# Partial sort an array in CUDA or Thrust?

I am working on a problem that looks like this:

``````typedef pair<float,int> pt;
int N = 5000; // matrix size NxN
// element at (row,col) = (i,j) is at position i * N + j
vector<pt> data;
// data.size() = N * (N- 1) / 2, representing all pairs of objects
sort(data.begin(), data.end());

// pair objects greedily
for (int i = 0; i < data.size(); i++)
{
int x = data[i].second / N, y = data[i].second % N;
if (selected[x] || selected[y]) continue;

selected[x] = true;
selected[y] = true;
// ...
}
``````

I found that in my data, the first 5% of the array contribute to ~98% of the pairs. So the best method is to partially sort and find the first 5%, then find the remaining unpaired objects and work on them separately.

So, is there any library that support partial sort_by_key in CUDA? `thrust::sort_by_key` always sort the whole array, which is not needed in my case.

An alternative is to find K-th smallest element (like `std::nth_element`), is there a similar function in any GPU library?

Thanks!

Edit: actually I don’t even need to find K largest elements, I only need to find the K-th largest element. Because I will process the rest on CPU anyway

You could sort chunks of size `k` and merge them in parallel, always keeping only the `k` smallest elements of the resulting range.
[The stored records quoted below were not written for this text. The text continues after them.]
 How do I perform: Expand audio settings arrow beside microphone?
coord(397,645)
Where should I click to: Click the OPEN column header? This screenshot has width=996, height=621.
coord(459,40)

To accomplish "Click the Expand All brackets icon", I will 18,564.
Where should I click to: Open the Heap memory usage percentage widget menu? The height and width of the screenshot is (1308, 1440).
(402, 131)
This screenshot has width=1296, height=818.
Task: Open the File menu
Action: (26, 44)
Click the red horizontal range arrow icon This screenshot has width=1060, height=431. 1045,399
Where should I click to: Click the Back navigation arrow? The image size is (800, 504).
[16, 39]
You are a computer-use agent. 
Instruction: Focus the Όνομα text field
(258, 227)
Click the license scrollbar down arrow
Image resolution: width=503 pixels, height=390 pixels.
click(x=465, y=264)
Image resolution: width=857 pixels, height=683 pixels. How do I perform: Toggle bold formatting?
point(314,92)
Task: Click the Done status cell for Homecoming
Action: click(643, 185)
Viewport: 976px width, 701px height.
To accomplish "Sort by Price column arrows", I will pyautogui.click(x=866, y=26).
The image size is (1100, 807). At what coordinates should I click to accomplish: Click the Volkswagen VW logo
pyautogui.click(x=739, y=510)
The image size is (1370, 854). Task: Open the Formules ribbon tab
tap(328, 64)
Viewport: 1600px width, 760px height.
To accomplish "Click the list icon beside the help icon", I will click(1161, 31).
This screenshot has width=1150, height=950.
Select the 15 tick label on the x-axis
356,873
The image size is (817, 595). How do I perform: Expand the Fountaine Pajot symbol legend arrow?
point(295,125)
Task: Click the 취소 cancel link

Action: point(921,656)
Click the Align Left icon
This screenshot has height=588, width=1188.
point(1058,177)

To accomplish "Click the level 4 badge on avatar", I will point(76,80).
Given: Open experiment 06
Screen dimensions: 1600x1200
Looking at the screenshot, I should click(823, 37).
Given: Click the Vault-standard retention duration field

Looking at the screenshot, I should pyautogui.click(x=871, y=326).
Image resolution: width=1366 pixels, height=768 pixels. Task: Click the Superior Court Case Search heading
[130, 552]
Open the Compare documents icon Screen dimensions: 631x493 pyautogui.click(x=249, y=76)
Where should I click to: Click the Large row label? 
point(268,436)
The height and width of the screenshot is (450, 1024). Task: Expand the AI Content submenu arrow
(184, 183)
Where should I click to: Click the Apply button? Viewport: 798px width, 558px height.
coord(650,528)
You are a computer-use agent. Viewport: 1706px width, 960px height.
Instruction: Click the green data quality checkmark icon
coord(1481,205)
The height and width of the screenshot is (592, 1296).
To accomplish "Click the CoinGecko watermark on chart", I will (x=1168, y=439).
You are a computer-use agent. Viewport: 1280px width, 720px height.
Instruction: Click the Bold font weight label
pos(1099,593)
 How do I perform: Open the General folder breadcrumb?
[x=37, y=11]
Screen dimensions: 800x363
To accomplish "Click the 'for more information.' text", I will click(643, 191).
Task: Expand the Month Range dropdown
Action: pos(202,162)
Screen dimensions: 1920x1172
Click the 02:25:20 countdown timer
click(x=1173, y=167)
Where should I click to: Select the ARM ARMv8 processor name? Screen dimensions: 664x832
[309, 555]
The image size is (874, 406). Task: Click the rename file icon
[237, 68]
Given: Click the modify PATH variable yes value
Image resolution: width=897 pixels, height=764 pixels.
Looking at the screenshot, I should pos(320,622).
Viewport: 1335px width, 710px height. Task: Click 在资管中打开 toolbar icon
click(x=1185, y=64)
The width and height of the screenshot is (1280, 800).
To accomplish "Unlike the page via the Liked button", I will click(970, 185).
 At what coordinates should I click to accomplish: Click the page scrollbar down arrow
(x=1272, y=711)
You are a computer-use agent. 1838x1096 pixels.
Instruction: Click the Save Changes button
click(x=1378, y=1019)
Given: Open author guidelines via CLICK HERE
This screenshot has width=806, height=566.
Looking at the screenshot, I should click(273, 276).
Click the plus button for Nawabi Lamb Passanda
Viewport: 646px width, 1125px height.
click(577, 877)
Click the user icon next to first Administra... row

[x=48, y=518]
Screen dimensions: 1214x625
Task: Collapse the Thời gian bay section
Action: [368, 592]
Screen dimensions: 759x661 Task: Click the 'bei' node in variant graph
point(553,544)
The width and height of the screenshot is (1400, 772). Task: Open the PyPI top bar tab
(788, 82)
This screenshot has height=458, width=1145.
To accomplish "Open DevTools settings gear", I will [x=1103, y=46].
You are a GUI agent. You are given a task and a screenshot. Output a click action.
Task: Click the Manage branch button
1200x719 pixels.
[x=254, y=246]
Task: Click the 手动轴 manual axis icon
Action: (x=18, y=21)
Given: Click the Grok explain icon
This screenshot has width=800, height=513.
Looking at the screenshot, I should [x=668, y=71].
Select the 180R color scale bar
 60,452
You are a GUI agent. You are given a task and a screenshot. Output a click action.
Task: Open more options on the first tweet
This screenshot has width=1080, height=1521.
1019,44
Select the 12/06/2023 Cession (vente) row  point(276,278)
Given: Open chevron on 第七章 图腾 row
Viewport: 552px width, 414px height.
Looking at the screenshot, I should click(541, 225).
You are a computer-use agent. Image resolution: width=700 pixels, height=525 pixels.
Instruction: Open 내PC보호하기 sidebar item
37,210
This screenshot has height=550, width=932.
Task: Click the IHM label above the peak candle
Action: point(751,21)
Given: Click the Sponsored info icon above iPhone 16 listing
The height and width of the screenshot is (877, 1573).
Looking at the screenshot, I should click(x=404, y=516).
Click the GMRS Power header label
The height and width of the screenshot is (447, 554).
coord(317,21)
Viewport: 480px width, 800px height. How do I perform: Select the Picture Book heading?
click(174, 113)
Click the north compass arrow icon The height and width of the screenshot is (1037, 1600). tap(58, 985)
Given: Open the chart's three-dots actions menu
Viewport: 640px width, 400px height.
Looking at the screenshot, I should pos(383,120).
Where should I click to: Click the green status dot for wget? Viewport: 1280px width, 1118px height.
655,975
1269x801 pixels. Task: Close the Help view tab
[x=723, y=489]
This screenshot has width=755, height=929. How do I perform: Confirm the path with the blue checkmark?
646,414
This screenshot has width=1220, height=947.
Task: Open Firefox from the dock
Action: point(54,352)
I’ve tried your suggestion and it’s actually slower.

``````int K = N / 10;
for (int t = 0; t < 10; t++) {
int starter  = t * K;
int ender = min(starter + K, N);
thrust::sort(thrust::device, d_ptr + starter, d_ptr + ender);
}
``````

With `N = 25 * 10^6`, `d_ptr*` as (equivalent of) `std::pair<float,int>`, sorting the whole array takes 15ms. While sorting by chunks alone takes ~20ms, so I didn’t add merging them.